WHAT YOU WILL DO –
Output the listing below verbatim, without images.

INFORMATION SHOWN –

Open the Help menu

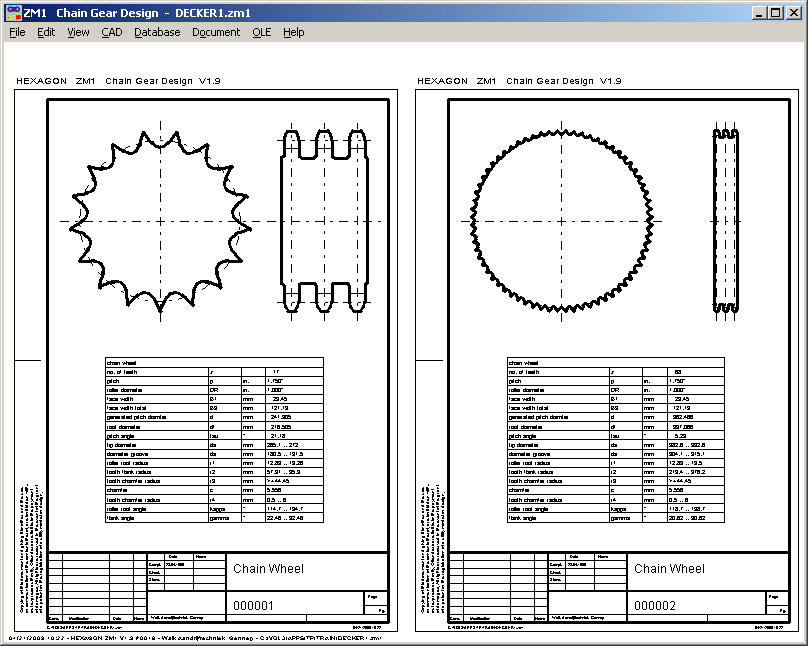point(293,32)
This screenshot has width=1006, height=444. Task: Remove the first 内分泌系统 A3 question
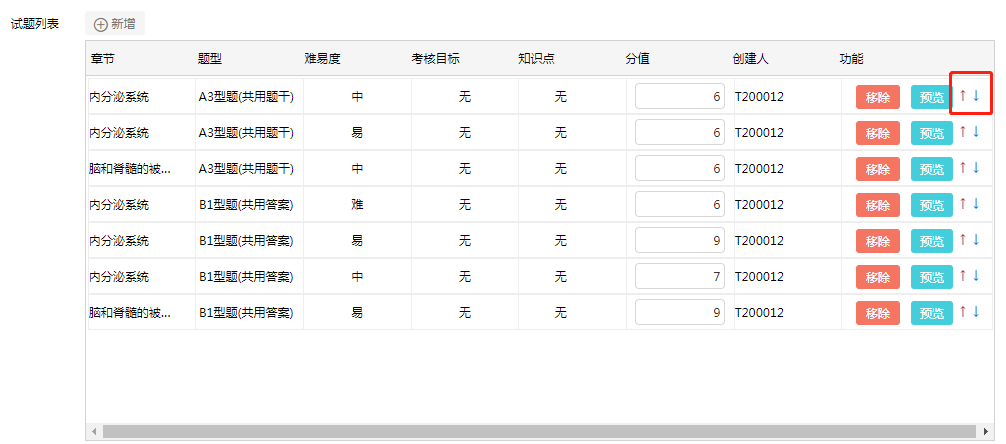coord(877,97)
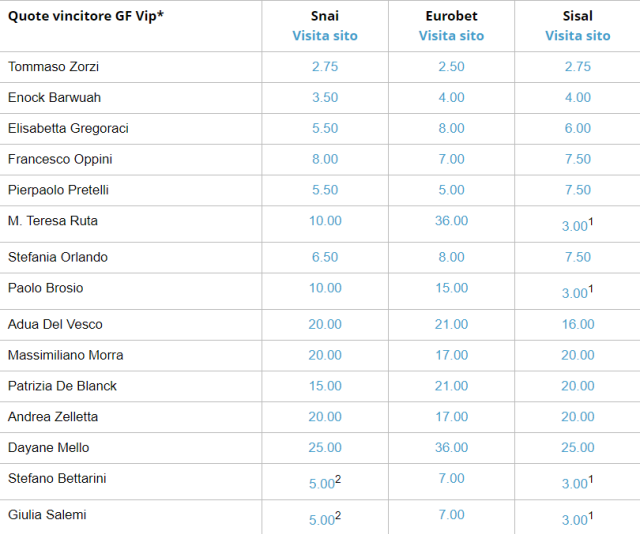Click Visita sito link under Snai

coord(325,36)
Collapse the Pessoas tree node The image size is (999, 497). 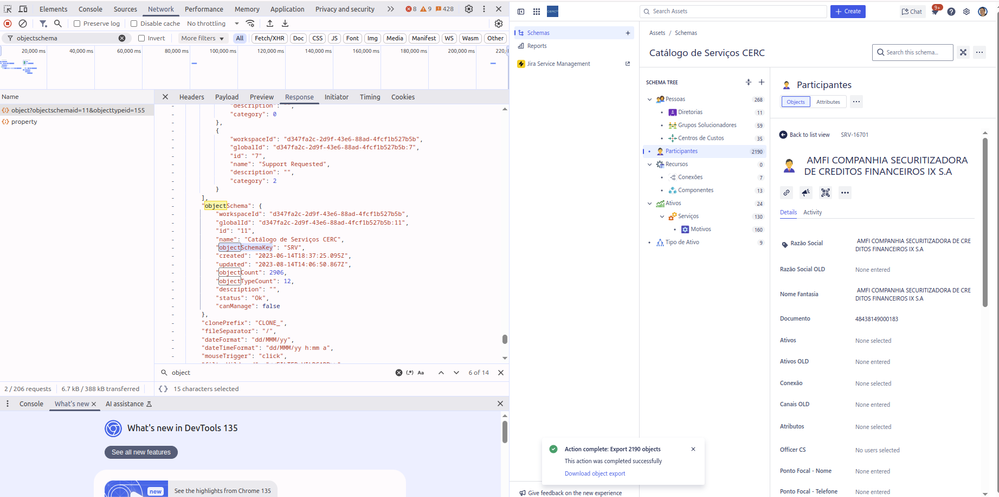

EXPECTED ANSWER –
Open the Help menu

point(293,32)
This screenshot has width=1006, height=444. Task: Remove the first 内分泌系统 A3 question
coord(877,97)
Click Visita sito link under Snai

coord(325,36)
Collapse the Pessoas tree node The image size is (999, 497). 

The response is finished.